JUDGMENT : Mukta Gupta, J. (Oral):-- Caveat 28/2015 Learned counsel appears on behalf of the caveator. Caveat is discharged. Cm 486/2015 Exemption allowed subject to just exceptions. Rc. Rev. 11/2015 1. The petitioner is aggrieved by the impugned order declining to grant leave to defend to the petitioner. The respondent/ eviction petitioner filed a petition under Section 14(1)(e) of the DRC Act stating therein that the husband and wife were the owners of property No. BE-93, Shalimar Bagh (West) Delhi a plot admeasuring 126 sq. mtr. purchased from the DDA vide registered perpetual Lease Deed dated 27th September, 1977. The demised premises consisting of one drawing room, two rooms, one lobby, one kitchen, one bathroom, one W.C., one balcony except one store and rear terrace on the first floor was let out to the respondent on 21st April, 1981 for a monthly rent of Rs. 750/-. The respondents are in possession of the ground floor and second floor of the said property which second floor they got constructed in the year 1986-87. The requirement of the respondents who are an elderly couple is that they have two sons who are both living in USA however the two sons along with their wives and children often visit Delhi in the summer and winter breaks and due to paucity of accommodation they are unable to stay for long period in Delhi with their parents. Thus, besides four bedrooms in possession of the respondents the two bedrooms on the first floor which are in possession of the petitioner are also required. The respondents have placed on record the photocopies of the passports of their sons, daughters-in-law and their grand-children which showed that they have been visiting India. 2. I find no merit in the contention of learned counsel for the petitioner that the two sons do not come together and the learned Trial Court ought to have looked into this aspect of the matter. No restrictions can be placed on the programme of the two sons of the respondent and as to when they could visit their parents. It is generally in vacations that children from abroad visit their parents and thus the possibility that the two sons with their families visit their parents at the same time cannot be ruled out.

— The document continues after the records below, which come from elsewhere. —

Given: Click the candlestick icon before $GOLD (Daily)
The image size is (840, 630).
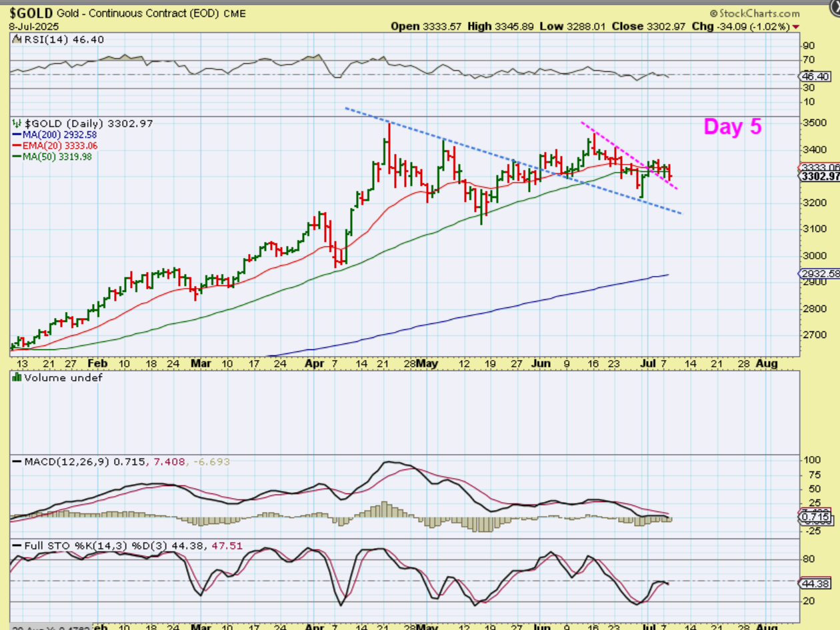Looking at the screenshot, I should tap(17, 123).
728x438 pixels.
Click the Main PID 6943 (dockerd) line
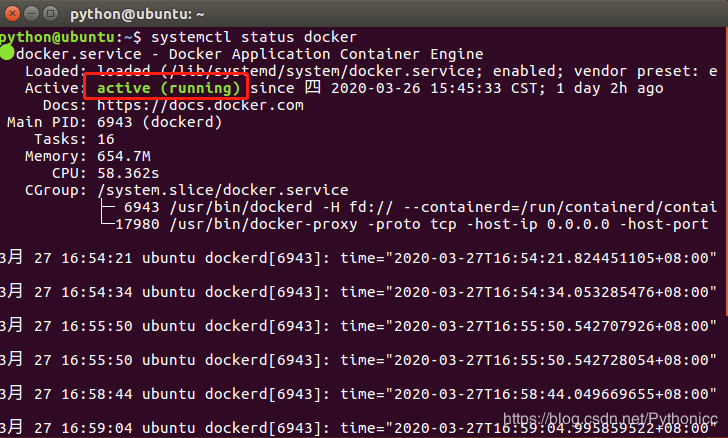114,122
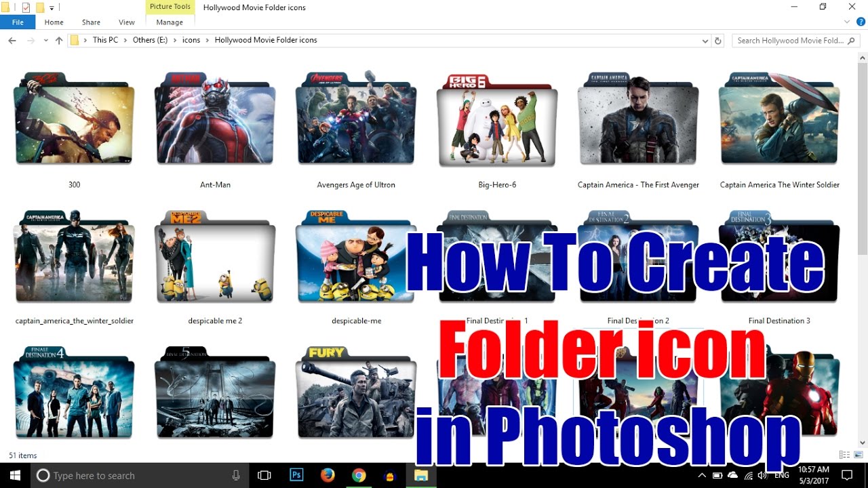Collapse the ribbon with the chevron
Viewport: 868px width, 488px height.
pyautogui.click(x=846, y=22)
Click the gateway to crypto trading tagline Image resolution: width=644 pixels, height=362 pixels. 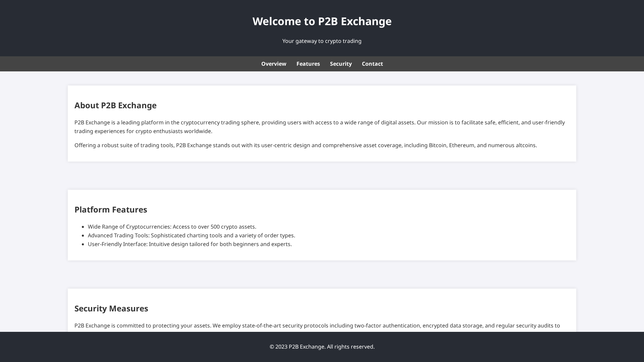point(322,41)
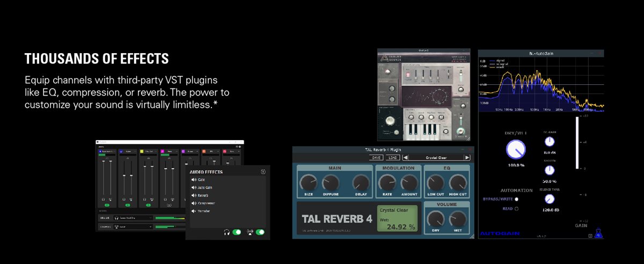Image resolution: width=644 pixels, height=264 pixels.
Task: Click next preset arrow in TAL Reverb
Action: pos(467,157)
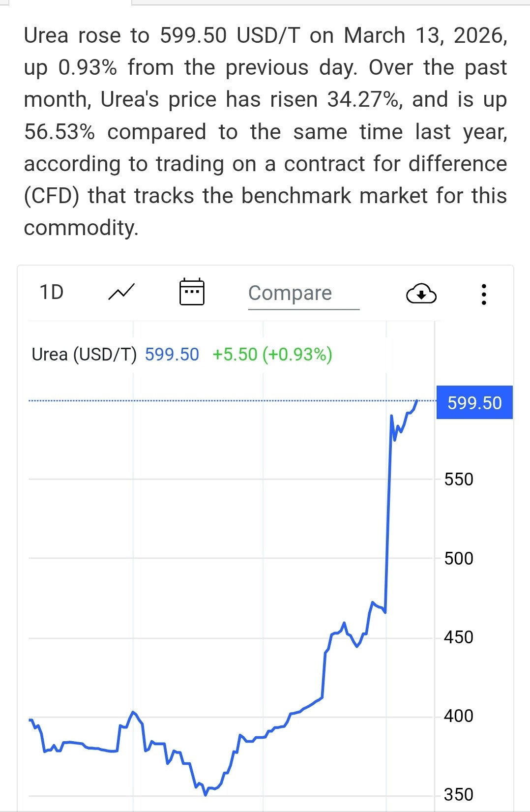Click the 550 y-axis label
The width and height of the screenshot is (530, 812).
click(458, 480)
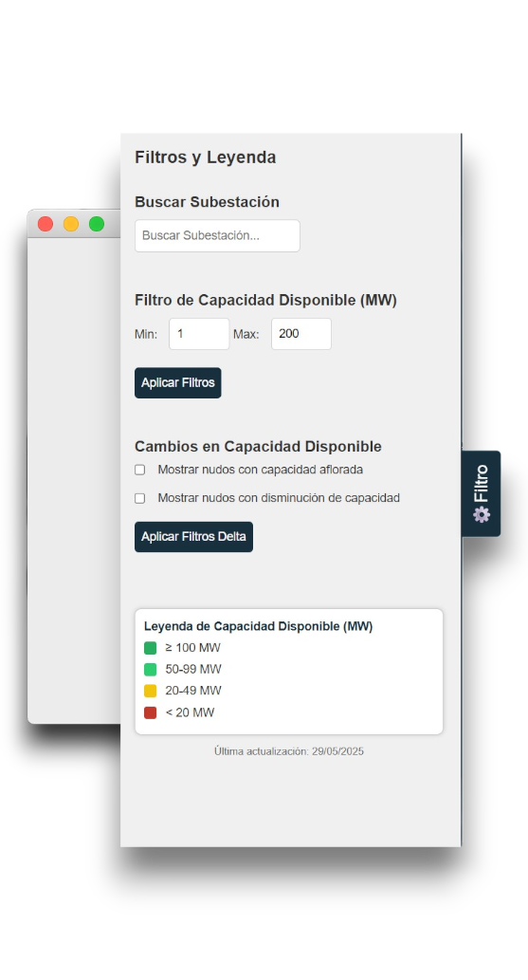Click the Última actualización date text
Image resolution: width=528 pixels, height=980 pixels.
coord(289,751)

No restrictions can be placed on the programme of the two sons of the respondent and as to when they could visit their parents. It is generally in vacations that children from abroad visit their parents and thus the possibility that the two sons with their families visit their parents at the same time cannot be ruled out. On the contention that the respondent No. 1 is suffering from lumber spondilitis learned counsel for the petitioner contends that the respondents who are suffering from age-old problems would not be able to use the Pooja room on the second floor thus the same is a frivolous requirement. The respondents being old, the availability of an accommodation at the first floor would relatively be more suitable to them. 3. From the evidence on record placed by the respondent it is clear that the respondents need rooms for their two sons, their daughters-in-law and grand-children who visit them in the vacations and the suitability of an accommodation has to be seen taking in account convenience of landlord, his family members their profession, vocation, living style, habits, backgrounds etc. 4. In S.P. kapoor v. kamal mahavir prasad murarka, 2002 (97) DLT 997 it was held: “If a landlord of status is settled outside Delhi who has to frequently visit Delhi on account of his political and business requirements, he can evict the tenant under this clause even though his need for staying in his own premises may be temporary. It cannot be expected that he should stay only in a Hotel when he has his own residential premises in Delhi.” 5. A Full Bench of Delhi High Court in Mohan Lal v. Ram Chopra & Anr. 1982 (2) RCJ 161 exhaustively considered the provisions of Section 25B of the Act and held: “In our opinion the jurisdiction of the High Court under proviso to Section 25B(8) has to be interpreted, keeping in view the legislative intent. The revision under Section 25B(8) cannot be regarded as a first appeal and nor can it be restricted as the revisional jurisdiction under Section 115 CPC. The High Court would have jurisdiction to interfere if it is of the opinion that there has been a gross illegality or material irregularity which has been committed or the Controller has acted in excess of his jurisdiction or has not exercised the jurisdiction vested in him.
The High Court would have jurisdiction to interfere if it is of the opinion that there has been a gross illegality or material irregularity which has been committed or the Controller has acted in excess of his jurisdiction or has not exercised the jurisdiction vested in him. A finding of fact arrived at by the Controller would not be interfered with by the High Court unless it can be shown that finding has been arrived at by misreading or omitting relevant evidence and this has resulted in gross injustice being caused. If none of the aforesaid circumstances exist the High Court would not be entitled to interfere with the order of the Controller in exercise of its jurisdiction under proviso to Section 25B(8) of the Act” 6. The view taken by the learned ARC is a plausible view and cannot be held to be illegal or perverse. I find no merit in the present petition. Petition is accordingly dismissed.